CONSIGNES — Rédigez la suite du texte sur Marie Laurencin en reprenant après sa dernière phrase.
-------- TEXTE DU DOCUMENT
Marie Laurencin, la muse et la diane

A la fin de cet ouvrage, dont la couverture annonce déjà des notions de délicatesse des attitudes et de caresse des teintes, la chronologie de la vie de Marie Laurencin offre un intérêt particulier, celui de présenter une quarantaine de photographies marquant les étapes essentielles de la vie de l’artiste. Rien de mieux pour la connaître davantage, dans la vérité d’un sourire, d’une tenue, d’une amitié. La voici avec Gertrude Stein, la voilà dans son atelier, ici posant en 1930, là méditant un quart de siècle plus tard. Même grâce, même sérieux, même goût de vivre, qui changent cependant avec le temps et les circonstances. Au bras d’Apollinaire, à Villequier, en 1913, elle est comme espiègle, toute extériorité ; à celui d’André Salmon, en 1945, elle est réfléchie et comme tournée vers l’intérieur.
----------------
-------- DONNÉES FOURNIES
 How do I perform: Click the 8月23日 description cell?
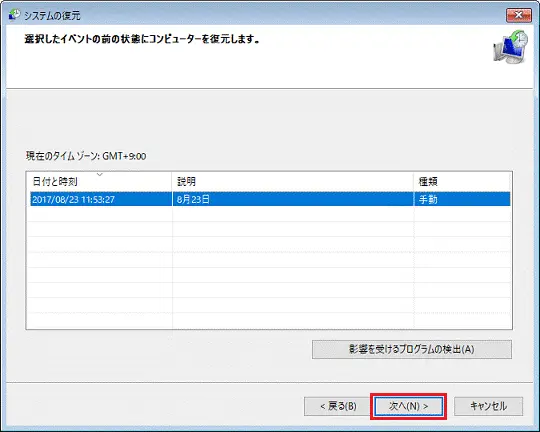click(193, 199)
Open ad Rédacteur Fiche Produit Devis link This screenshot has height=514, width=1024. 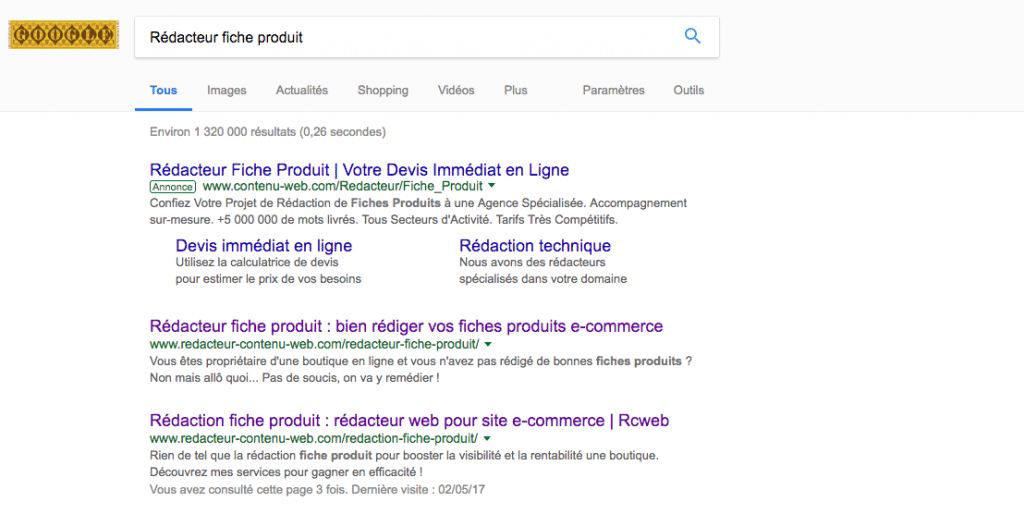pos(359,170)
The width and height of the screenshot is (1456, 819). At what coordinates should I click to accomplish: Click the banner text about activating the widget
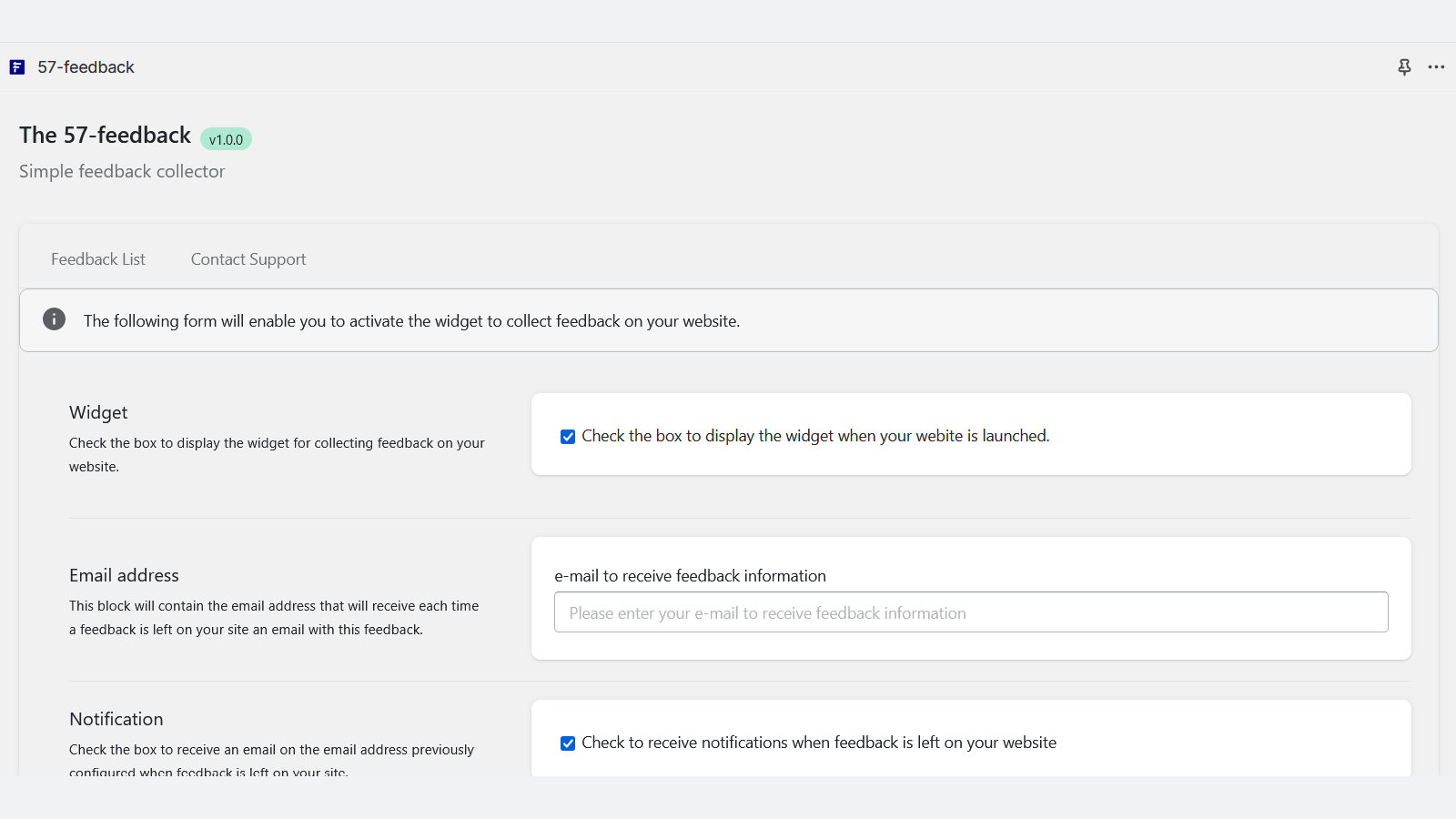[x=411, y=321]
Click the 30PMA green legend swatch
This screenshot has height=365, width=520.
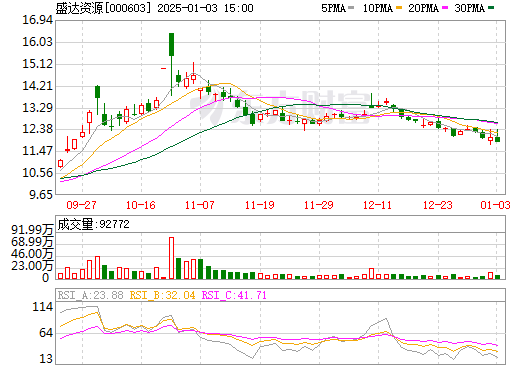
----------------
RÉPONSE FINALE —
Aborder la vie de Marie Laurencin, c’est réellement entrer dans une histoire toute de finesse et de surprises, de drôleries et parfois de larmes. Le merveilleux semble arriver dès les premières lignes de son récit. Un merveilleux que le destin avait assombri au départ. Regarder l’œuvre de celle qui avait « au plus haut point le goût des chansons et des robes », comme l’écrivait André Breton, c’est contempler de savoureuses couleurs, de gracieux gestes, de profondes forêts d’où sortent comme d’un songe des amazones. C’est aussi sentir des parfums insolites, respirer des arômes de fleurs et des fragrances capiteuses. Pour cette artiste à l’étrange adolescence, le rêve qui pour d’autres n’est que construction arbitraire était la vie même, dans sa réalité la plus visible. Le thème unique ou presque de sa peinture, le leitmotiv discret et parfois obsédant de son travail, est la femme, la dame du trouvère et l’égérie du conteur, l’inspiratrice qui souffle « au poète un amour éternel et muet ainsi que la matière », l’ambassadrice et la prisonnière. Entre la fée séductrice, la Nymphe de la divination et la Judith de la conquête, Marie Laurencin a noué des accords d’une identique légèreté, d’une profondeur équivalente, des connivences secrètes dont les sens mais aussi l’esprit se font les messagers. Célébrée, délaissée, admirée et critiquée, héroïne sauvage et sirène frêle, elle fut d’abord et avant tout la féminité en soi, l’incarnation achevée de ce charme que le sexe dit faible exalte si souvent à son insu et transforme pour blesser le cœur de l’homme « en sept épées de mélancolie ».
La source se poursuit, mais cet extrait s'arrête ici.